Dampak lain, kata Susi, polusi udara. Saat kemarau, debu-debu masuk ke permukiman karena tak ada lagi pepohonan penahan di atas bukit. Suhu di Desa Wadas, dulu sejuk, kini hangat.
Sehari-hari, Susi membuat besek dari bambu. Dia aktif berbagai pertemuan warga kampung, termasuk terlibat dalam perjuangan Wadon Wadas. Jemari tak pernah diam menganyam lapis-lapis bambu selepas mengantar anak ke taman kanak-kanak.
Membuat besek, katanya, sudah jadi mata pencaharian perempuan Wadas sejak dulu. Dalam seminggu, dia bisa menghasilkan Rp100.000. Kalau musim hujan, proses lebih lama karena tak ada terik matahari dan mengeringkan potongan-potongan bambu di atas tungku.
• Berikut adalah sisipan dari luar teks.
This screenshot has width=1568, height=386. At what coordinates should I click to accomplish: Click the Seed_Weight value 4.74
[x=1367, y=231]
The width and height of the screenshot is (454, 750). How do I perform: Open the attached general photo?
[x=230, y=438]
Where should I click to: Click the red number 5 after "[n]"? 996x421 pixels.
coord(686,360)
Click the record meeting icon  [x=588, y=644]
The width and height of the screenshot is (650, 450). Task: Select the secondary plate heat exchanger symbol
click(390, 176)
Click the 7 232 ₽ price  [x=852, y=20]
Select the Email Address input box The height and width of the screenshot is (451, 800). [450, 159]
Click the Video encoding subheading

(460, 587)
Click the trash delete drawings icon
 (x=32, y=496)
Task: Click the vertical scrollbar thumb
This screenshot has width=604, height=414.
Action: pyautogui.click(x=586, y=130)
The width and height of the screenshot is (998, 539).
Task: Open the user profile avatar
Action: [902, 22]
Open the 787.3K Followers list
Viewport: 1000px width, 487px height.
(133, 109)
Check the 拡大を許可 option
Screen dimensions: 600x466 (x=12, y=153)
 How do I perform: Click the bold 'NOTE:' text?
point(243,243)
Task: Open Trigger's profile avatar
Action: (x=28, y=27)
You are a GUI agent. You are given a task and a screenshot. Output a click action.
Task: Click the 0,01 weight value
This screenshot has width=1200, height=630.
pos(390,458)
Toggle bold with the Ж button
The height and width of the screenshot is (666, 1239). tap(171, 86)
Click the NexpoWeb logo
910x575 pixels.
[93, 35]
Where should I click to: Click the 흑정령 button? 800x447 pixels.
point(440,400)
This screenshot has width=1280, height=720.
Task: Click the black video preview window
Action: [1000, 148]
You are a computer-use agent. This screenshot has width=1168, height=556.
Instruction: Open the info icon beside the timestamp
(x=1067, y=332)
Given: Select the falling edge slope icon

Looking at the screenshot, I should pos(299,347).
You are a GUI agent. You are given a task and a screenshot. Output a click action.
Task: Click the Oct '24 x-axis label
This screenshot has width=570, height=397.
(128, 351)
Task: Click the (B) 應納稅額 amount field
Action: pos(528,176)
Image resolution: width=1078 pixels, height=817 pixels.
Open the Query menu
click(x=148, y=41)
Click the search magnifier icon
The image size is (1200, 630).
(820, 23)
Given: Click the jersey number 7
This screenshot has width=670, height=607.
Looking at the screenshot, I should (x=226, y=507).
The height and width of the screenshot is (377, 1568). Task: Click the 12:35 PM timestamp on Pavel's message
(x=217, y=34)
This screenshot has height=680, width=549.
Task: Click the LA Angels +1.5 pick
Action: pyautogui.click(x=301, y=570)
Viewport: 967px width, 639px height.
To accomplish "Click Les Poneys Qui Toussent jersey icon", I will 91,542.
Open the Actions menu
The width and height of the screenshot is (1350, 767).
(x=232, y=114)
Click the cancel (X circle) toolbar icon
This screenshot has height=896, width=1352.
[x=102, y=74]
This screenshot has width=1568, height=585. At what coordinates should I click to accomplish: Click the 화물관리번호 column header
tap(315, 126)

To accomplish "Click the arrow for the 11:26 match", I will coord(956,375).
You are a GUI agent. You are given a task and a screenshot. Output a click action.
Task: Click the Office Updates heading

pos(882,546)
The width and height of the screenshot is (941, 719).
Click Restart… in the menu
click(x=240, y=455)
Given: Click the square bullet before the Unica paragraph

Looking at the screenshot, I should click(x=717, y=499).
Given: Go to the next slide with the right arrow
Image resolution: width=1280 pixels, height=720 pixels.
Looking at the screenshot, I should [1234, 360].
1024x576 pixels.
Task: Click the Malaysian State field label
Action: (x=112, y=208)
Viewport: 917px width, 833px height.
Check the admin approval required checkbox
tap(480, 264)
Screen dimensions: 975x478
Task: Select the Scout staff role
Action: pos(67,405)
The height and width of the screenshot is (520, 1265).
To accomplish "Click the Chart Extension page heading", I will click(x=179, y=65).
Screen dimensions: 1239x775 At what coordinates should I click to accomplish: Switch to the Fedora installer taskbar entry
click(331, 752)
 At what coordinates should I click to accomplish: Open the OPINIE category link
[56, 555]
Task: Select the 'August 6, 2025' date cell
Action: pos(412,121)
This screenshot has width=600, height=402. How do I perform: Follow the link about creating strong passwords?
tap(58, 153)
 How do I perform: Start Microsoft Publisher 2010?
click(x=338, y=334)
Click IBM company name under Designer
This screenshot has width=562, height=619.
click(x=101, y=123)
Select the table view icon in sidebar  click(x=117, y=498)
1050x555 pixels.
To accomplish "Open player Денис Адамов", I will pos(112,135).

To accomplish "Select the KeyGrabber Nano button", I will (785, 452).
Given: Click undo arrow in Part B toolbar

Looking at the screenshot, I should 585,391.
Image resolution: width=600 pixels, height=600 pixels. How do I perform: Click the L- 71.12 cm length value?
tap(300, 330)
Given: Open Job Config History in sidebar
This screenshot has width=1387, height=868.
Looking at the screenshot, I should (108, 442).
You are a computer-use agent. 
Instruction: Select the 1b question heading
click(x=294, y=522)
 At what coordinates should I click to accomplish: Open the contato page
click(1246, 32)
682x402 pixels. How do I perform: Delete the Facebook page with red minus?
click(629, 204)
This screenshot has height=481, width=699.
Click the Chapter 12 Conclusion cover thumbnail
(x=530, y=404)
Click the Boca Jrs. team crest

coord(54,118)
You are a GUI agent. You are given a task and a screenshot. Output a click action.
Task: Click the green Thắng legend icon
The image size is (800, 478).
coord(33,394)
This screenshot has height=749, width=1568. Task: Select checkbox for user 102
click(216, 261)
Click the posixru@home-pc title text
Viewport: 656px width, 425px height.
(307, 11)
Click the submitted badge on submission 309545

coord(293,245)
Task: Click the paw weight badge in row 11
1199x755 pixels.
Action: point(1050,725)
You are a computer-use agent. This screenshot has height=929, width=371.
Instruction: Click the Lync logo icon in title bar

Dengan ada pertambangan, bambu- bambu yang dulu melimpah kini berkurang. Belum lagi, longsor menumbangkan banyak bambu dan lain-lain.
Tanaman aren yang dulu menyebar di hutan, tinggal sisa. Para penyadap nira gula aren pun ikut berkurang.
“Sekarang, sudah jarang bikin gula, aren sudah gak ada. Paling ada cuman satu, dua gitu, biasanya banyak.”
Kondisi ini juga berdampak pada panen kemukus yang perlu media rambat. Padahal, dulu Susi bersama suaminya bisa hasilkan Rp5.000.000–Rp6 juta dalam setahun. Sekarang, paling Rp1 juta, bahkan Rp500.000 per tahun.
eorang pekerja proyek sedang mengatur lalu lintas kendaraan proyek tambang. Foto: Toto S/Mongabay Indonesia
Ambisi PSN
Proyek Bendungan Bener merupakan program master plan percepatan pembangunan dan perluasan ekonomi Indonesia (MP3EI) era Presiden Soesilo Bambang Yudhoyono (SBY) pada 2013. Masa Joko Widodo, pada 2018 berganti baju dengan label proyek strategis nasional (PSN) Bendungan Bener.
Bendungan setinggi 169 meter ini berada di Desa Guntur, masuk Kabupaten Purworejo serta Wonosobo seluas 462,22 hektar atau 3.483 bidang. Bendungan ini memanfaatkan Sungai Bogowonto.
Balai Besar Wilayah Sungai (BBWS) Serayu Opak, memprakarsai proyek ini, di bawah langsung Kementerian Pekerjaan Umum dan Perumahan Rakyat (PUPR). Pembangunan dengan dana APBN dan APBD Rp2,06 triliun.
Bendungan Bener untuk mendukung pengembangan aerocity bandar udara Yogyakarta International Airpot (YIA) sebesar 700 liter/detik. Tujuannya demi melayani wisatawan di Kawasan Strategis Pariwisata Nasional (KSPN) Candi Borobudur yang masuk dalam proyek pariwisata premium 10 Bali Baru.
Target bendungan ini mengairi lahan 1.940 hektar, menyediakan air baku 1.500 l/det dan dengan pembangkit listrik tenaga air (PLTA) berkapasitas 6 MW.
Untuk merealisasikan proyek ini, perlu sekitar 15, 5 juta meter kubik batuan andesit dari Wadas. Pengadaan lahan tambang quarry untuk material bendungan seluas 145 hektar.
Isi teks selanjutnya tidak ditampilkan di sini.